Vous cherchez un exercice sans matériel capable de solliciter simultanément vos abdominaux, vos jambes, vos épaules et votre système cardiovasculaire ? Le burpee d’alpiniste fait exactement cela – en une seule répétition. Ce que peu de gens savent, c’est qu’il combine deux des mouvements les plus exigeants du fitness fonctionnel, ce qui en fait l’un des exercices à rapport effort/résultats parmi les plus élevés qui soient.
Qu’est-ce que le burpee d’alpiniste exactement?
Le burpee d’alpiniste, aussi appelé Climber Burpee, fusionne le burpee classique et le mountain climber en un enchaînement continu. Là où le burpee traditionnel se contente d’une position de planche statique entre la descente et le saut, le burpee d’alpiniste y intègre plusieurs répétitions de mountain climber avant de repartir vers le haut.
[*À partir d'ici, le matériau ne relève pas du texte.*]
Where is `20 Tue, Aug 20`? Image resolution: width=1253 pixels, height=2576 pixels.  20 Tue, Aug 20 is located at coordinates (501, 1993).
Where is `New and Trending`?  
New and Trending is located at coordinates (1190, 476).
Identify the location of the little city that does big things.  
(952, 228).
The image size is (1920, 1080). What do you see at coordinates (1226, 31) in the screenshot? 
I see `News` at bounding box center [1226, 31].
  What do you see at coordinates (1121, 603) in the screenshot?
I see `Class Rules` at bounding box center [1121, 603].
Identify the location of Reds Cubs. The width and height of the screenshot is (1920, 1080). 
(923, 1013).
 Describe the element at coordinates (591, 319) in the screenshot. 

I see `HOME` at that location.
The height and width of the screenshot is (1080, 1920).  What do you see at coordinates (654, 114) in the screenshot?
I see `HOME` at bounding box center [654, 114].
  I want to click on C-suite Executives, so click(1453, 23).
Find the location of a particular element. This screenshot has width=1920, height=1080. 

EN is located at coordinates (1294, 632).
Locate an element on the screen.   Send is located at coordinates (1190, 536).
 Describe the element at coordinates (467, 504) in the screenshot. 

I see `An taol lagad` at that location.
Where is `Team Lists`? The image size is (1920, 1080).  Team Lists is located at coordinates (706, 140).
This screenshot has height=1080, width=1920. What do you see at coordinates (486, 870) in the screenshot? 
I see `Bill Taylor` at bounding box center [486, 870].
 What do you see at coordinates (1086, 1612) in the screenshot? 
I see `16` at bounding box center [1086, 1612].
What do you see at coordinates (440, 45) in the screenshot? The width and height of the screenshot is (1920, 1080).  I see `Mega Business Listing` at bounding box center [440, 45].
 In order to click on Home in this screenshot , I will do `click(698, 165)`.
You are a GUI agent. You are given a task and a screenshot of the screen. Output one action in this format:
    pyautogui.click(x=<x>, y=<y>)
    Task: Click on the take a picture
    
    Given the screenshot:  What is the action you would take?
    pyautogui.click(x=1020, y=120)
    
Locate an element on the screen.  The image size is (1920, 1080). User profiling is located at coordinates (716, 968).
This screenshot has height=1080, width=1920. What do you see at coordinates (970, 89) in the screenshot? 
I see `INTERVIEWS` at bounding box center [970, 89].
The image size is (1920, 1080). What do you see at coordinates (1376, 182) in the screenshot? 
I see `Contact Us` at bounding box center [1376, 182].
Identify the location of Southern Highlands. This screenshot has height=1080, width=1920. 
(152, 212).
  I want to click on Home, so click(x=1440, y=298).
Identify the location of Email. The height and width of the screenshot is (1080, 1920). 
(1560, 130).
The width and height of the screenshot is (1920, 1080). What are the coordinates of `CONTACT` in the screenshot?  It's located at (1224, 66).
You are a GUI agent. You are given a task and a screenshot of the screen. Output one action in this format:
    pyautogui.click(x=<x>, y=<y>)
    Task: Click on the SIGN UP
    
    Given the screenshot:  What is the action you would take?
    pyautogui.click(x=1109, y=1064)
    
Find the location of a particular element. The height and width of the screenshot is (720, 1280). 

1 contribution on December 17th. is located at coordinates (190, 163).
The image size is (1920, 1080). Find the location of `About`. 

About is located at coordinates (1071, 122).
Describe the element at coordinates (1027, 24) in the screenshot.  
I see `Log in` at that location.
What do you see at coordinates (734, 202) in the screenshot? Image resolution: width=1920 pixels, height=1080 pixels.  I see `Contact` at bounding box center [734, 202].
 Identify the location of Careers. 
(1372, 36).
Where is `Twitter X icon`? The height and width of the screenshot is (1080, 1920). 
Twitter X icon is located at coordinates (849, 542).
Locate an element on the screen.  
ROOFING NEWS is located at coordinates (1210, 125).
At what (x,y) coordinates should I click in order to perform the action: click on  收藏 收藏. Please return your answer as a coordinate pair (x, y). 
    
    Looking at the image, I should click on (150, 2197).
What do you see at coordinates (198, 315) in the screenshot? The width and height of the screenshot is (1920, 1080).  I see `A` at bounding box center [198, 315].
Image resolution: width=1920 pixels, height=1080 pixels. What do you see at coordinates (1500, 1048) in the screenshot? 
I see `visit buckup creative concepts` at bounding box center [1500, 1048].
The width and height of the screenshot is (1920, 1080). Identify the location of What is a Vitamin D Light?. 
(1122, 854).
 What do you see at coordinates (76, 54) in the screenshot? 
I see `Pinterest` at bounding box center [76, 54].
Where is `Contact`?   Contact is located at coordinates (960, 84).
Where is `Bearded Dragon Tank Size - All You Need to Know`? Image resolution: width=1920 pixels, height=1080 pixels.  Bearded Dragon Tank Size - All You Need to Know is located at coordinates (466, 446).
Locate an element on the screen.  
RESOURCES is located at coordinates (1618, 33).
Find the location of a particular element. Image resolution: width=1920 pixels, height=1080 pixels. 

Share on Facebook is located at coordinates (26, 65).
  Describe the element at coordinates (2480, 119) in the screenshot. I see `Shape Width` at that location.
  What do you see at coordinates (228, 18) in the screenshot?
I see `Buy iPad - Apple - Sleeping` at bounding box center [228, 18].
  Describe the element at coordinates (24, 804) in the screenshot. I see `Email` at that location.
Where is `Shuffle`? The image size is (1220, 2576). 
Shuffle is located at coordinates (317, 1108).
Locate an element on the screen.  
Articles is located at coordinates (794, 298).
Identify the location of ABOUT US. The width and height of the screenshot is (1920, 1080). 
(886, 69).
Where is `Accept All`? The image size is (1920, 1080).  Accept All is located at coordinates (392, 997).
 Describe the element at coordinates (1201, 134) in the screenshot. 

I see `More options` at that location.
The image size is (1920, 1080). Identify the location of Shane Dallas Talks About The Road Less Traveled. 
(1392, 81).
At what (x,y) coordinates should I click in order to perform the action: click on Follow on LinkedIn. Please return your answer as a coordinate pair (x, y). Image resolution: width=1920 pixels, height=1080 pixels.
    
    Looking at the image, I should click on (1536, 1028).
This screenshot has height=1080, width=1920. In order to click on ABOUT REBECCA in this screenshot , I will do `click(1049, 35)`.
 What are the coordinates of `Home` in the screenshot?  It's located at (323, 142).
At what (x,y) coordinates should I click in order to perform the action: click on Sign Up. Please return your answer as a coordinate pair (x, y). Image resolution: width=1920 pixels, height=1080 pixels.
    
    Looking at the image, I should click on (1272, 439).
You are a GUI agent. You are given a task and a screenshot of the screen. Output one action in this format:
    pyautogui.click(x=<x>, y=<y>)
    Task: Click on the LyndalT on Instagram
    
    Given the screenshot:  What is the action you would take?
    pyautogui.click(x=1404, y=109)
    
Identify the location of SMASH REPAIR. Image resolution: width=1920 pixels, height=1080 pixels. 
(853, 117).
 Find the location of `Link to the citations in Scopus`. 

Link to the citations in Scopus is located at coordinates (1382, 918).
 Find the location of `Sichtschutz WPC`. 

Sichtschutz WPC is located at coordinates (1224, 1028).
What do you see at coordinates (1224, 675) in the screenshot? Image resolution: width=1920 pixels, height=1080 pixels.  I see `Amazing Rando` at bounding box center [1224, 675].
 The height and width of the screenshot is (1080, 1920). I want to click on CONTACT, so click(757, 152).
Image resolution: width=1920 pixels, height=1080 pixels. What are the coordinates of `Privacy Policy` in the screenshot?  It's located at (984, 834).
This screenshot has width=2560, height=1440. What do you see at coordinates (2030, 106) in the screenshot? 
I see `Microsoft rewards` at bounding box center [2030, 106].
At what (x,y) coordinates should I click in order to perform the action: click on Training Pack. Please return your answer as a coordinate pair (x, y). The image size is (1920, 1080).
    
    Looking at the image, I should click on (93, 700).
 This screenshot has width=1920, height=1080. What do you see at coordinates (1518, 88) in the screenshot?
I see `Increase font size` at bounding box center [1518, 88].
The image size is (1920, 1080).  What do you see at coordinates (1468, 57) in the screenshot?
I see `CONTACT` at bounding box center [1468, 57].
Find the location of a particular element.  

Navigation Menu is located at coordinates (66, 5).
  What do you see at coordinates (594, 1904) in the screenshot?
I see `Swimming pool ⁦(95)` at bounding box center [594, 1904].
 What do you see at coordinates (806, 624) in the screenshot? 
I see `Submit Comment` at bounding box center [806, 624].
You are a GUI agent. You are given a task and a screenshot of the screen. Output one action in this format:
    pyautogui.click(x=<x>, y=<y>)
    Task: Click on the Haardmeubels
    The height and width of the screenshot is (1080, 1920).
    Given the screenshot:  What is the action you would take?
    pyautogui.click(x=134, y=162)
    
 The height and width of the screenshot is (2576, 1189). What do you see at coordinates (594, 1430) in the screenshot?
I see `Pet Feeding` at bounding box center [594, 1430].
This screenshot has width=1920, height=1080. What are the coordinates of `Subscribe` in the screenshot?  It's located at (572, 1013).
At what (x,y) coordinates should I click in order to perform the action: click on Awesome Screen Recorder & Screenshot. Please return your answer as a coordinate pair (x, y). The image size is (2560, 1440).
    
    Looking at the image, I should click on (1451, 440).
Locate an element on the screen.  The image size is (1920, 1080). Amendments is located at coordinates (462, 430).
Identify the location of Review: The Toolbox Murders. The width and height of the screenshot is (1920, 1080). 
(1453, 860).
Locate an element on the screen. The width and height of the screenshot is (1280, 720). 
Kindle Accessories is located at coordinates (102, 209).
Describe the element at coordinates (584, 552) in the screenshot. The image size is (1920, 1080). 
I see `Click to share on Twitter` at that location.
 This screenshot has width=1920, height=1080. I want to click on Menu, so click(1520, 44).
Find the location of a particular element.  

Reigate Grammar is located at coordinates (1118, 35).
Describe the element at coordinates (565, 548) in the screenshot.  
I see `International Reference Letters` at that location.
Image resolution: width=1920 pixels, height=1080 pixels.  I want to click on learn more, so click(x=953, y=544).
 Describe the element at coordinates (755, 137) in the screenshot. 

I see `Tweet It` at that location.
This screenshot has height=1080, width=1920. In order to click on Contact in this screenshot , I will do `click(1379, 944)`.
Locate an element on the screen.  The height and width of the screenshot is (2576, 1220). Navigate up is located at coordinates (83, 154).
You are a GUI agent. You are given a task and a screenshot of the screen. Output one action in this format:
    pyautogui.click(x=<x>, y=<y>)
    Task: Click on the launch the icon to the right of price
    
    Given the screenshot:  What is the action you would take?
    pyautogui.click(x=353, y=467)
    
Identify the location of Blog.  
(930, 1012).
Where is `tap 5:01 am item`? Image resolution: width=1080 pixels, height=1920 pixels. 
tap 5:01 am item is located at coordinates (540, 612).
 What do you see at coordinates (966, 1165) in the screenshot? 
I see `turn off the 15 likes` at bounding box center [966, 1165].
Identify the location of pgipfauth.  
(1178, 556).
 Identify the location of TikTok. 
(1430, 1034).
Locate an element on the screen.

C’est un exercice polyarticulaire au sens strict du terme : hanches, épaules, genoux, chevilles et poignets travaillent en coordination à chaque cycle. Ce profil musculaire étendu en fait un choix central dans les séances de HIIT (High Intensity Interval Training), où l’objectif est de maintenir une intensité maximale sur des intervalles courts.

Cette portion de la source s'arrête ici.